● Stated problem:
Please copy the listing below word for word, from the line with "Task: Select 发布申请 in the sidebar" up to and including the line with "pos(133,89)". Leave the pictures out of your answer.

● Records to use:

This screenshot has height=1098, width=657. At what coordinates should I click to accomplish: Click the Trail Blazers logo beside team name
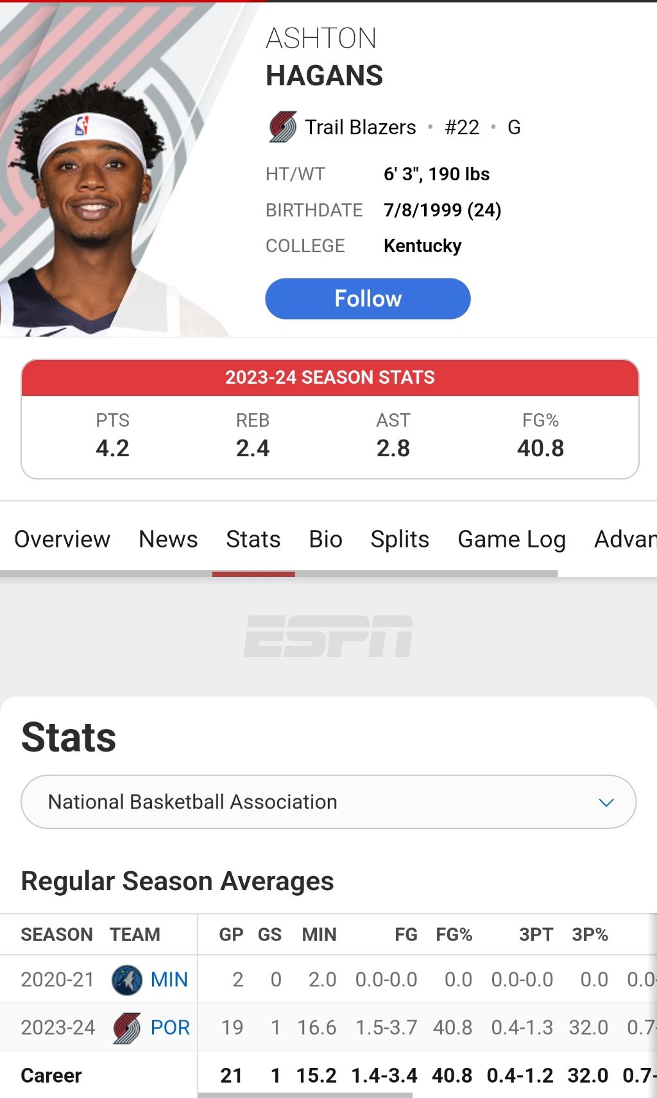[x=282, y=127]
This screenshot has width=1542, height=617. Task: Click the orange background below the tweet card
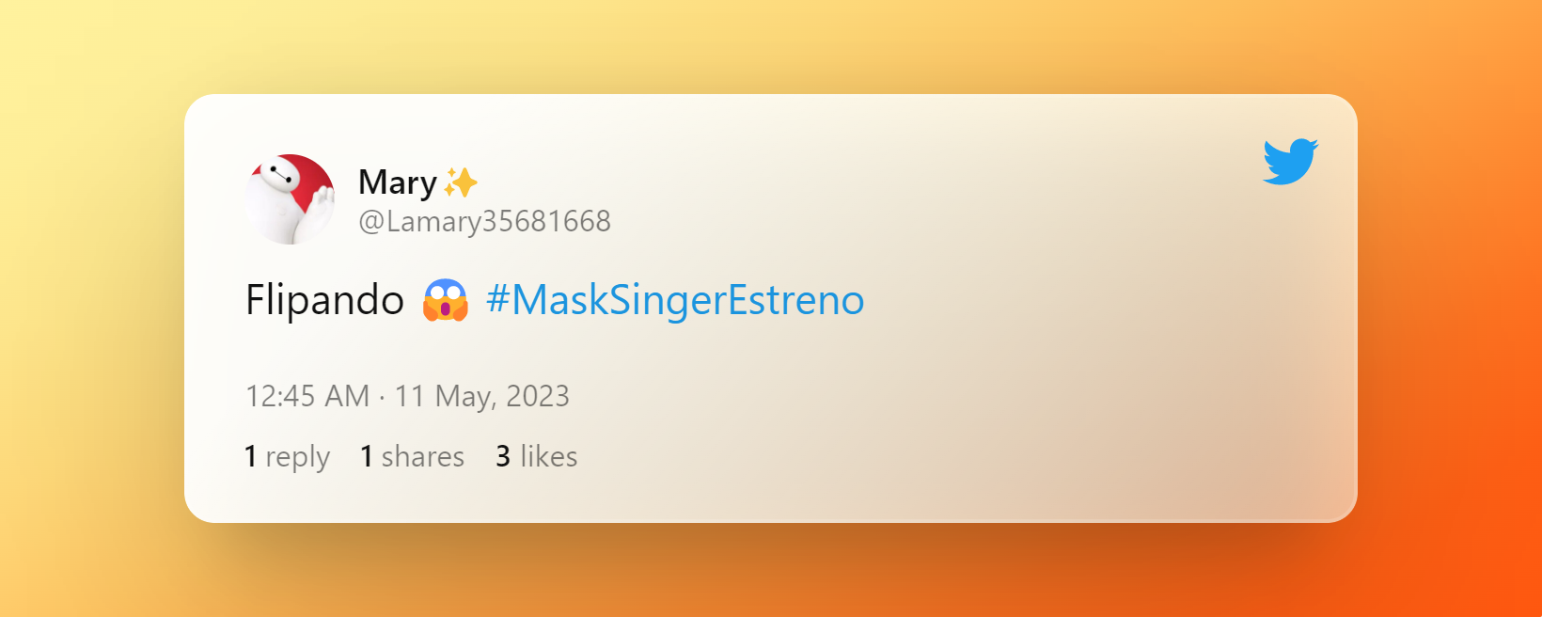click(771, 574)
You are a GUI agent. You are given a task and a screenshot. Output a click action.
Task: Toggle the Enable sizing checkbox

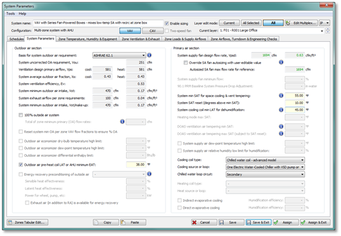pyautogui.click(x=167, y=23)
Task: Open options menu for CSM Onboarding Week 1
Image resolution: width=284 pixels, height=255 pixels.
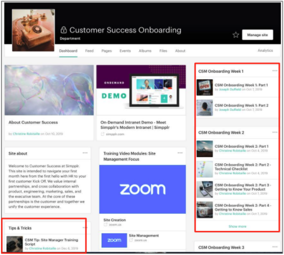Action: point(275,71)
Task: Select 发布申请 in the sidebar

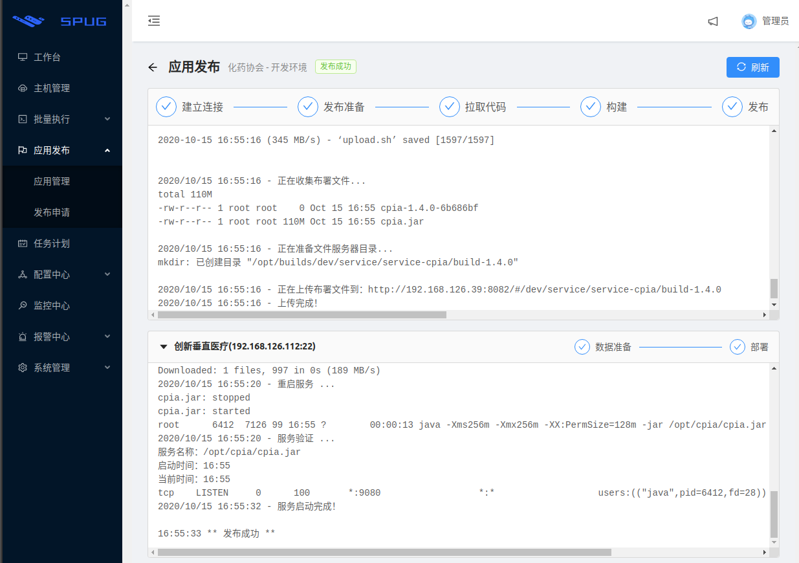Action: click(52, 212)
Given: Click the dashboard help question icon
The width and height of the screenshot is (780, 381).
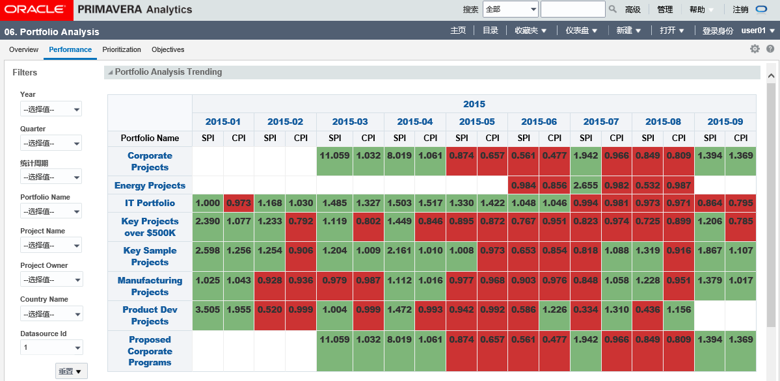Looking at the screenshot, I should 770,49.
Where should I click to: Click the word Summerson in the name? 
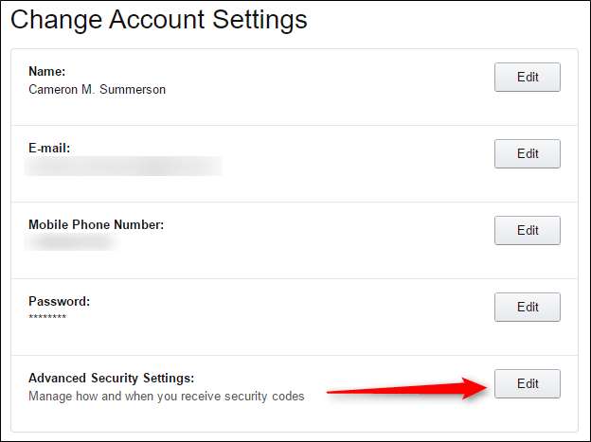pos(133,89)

---

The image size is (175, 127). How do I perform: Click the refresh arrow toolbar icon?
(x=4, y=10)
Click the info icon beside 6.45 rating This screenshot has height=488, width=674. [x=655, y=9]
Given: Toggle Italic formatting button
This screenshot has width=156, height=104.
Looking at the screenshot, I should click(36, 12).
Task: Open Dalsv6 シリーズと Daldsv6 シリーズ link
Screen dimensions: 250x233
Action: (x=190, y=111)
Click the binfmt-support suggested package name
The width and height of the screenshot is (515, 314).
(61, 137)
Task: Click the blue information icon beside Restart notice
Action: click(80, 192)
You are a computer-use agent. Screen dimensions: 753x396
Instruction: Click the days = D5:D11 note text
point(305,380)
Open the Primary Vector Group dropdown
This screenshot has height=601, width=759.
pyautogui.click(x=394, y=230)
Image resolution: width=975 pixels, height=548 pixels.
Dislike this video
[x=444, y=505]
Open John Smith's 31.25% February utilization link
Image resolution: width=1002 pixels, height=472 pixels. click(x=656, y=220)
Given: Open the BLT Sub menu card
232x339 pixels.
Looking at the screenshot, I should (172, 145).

...

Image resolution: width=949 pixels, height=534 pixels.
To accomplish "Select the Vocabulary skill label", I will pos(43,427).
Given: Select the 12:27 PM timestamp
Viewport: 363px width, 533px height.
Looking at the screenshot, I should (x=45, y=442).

● Output:
Task: Select 发布申请 in the sidebar

Action: click(52, 212)
Given: Click the dashboard help question icon
The width and height of the screenshot is (780, 381).
Looking at the screenshot, I should 770,49.
Where should I click to: Click the word Summerson in the name? 
pos(133,89)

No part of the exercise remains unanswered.